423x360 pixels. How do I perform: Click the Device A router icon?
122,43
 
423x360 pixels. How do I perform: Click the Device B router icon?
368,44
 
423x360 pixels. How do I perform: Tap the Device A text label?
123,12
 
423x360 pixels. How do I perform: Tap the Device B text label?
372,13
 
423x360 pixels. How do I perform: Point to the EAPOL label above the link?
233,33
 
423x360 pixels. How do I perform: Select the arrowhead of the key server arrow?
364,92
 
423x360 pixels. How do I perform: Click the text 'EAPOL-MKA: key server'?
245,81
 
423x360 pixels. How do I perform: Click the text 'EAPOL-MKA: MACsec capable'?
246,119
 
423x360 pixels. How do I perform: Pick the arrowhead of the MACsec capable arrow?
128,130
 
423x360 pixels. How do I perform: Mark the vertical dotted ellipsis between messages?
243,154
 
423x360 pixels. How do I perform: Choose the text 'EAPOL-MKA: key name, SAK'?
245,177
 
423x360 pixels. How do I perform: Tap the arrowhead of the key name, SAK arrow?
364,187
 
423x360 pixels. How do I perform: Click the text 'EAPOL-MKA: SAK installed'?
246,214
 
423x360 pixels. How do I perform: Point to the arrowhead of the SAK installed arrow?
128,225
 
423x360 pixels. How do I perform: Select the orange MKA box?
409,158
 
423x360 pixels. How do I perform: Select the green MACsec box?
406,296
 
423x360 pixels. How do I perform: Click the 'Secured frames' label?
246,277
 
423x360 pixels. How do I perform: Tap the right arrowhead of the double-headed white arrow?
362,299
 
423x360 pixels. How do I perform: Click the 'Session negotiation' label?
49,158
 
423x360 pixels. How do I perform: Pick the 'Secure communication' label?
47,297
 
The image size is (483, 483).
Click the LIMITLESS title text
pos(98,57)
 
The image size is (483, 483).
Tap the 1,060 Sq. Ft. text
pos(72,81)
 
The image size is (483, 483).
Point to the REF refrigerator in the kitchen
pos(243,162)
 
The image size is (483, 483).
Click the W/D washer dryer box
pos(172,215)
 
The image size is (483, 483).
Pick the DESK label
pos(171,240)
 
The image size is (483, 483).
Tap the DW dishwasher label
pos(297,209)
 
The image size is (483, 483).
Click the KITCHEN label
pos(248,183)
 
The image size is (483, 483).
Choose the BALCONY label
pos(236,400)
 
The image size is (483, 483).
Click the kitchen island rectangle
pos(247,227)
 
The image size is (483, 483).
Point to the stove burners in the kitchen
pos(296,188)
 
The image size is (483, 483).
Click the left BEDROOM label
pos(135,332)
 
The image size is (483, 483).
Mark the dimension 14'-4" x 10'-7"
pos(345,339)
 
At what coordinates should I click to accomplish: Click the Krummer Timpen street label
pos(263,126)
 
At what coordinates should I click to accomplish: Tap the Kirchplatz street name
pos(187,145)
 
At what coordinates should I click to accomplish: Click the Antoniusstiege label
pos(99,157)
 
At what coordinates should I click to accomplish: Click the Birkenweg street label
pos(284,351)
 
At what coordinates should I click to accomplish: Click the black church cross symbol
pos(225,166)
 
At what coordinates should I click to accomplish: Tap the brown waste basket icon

**Stated exercise**: Copy out every one of the entries above word for word.

**Exercise response**:
423x360 pixels. How do I perform: Click the Device A router icon?
122,43
 
423x360 pixels. How do I perform: Click the Device B router icon?
368,44
 
423x360 pixels. How do I perform: Tap the Device A text label?
123,12
 
423x360 pixels. How do I perform: Tap the Device B text label?
372,13
 
423x360 pixels. How do I perform: Point to the EAPOL label above the link?
233,33
 
423x360 pixels. How do I perform: Select the arrowhead of the key server arrow?
364,92
 
423x360 pixels. How do I perform: Click the text 'EAPOL-MKA: key server'?
245,81
 
423x360 pixels. How do I perform: Click the text 'EAPOL-MKA: MACsec capable'?
246,119
 
423x360 pixels. How do I perform: Pick the arrowhead of the MACsec capable arrow?
128,130
 
423x360 pixels. How do I perform: Mark the vertical dotted ellipsis between messages?
243,154
 
423x360 pixels. How do I perform: Choose the text 'EAPOL-MKA: key name, SAK'?
245,177
 
423x360 pixels. How do I perform: Tap the arrowhead of the key name, SAK arrow?
364,187
 
423x360 pixels. How do I perform: Click the text 'EAPOL-MKA: SAK installed'?
246,214
 
423x360 pixels. How do I perform: Point to the arrowhead of the SAK installed arrow?
128,225
 
423x360 pixels. How do I perform: Select the orange MKA box?
409,158
 
423x360 pixels. How do I perform: Select the green MACsec box?
406,296
 
423x360 pixels. How do I perform: Click the 'Secured frames' label?
246,277
 
423x360 pixels. How do I perform: Tap the right arrowhead of the double-headed white arrow?
362,299
 
423x360 pixels. How do I perform: Click the 'Session negotiation' label?
49,158
 
423x360 pixels. How do I perform: Pick the 'Secure communication' label?
47,297
 
The image size is (483, 483).
Click the LIMITLESS title text
pos(98,57)
 
The image size is (483, 483).
Tap the 1,060 Sq. Ft. text
pos(72,81)
 
The image size is (483, 483).
Point to the REF refrigerator in the kitchen
pos(243,162)
 
The image size is (483, 483).
Click the W/D washer dryer box
pos(172,215)
 
The image size is (483, 483).
Pick the DESK label
pos(171,240)
 
The image size is (483, 483).
Tap the DW dishwasher label
pos(297,209)
 
The image size is (483, 483).
Click the KITCHEN label
pos(248,183)
 
The image size is (483, 483).
Choose the BALCONY label
pos(236,400)
 
The image size is (483, 483).
Click the kitchen island rectangle
pos(247,227)
 
The image size is (483, 483).
Point to the stove burners in the kitchen
pos(296,188)
 
The image size is (483, 483).
Click the left BEDROOM label
pos(135,332)
 
The image size is (483, 483).
Mark the dimension 14'-4" x 10'-7"
pos(345,339)
 
At what coordinates should I click to accomplish: Click the Krummer Timpen street label
pos(263,126)
 
At what coordinates should I click to accomplish: Tap the Kirchplatz street name
pos(187,145)
 
At what coordinates should I click to accomplish: Click the Antoniusstiege label
pos(99,157)
 
At what coordinates should I click to accomplish: Click the Birkenweg street label
pos(284,351)
 
At what coordinates should I click to accomplish: Click the black church cross symbol
pos(225,166)
 
At what coordinates should I click to accomplish: Tap the brown waste basket icon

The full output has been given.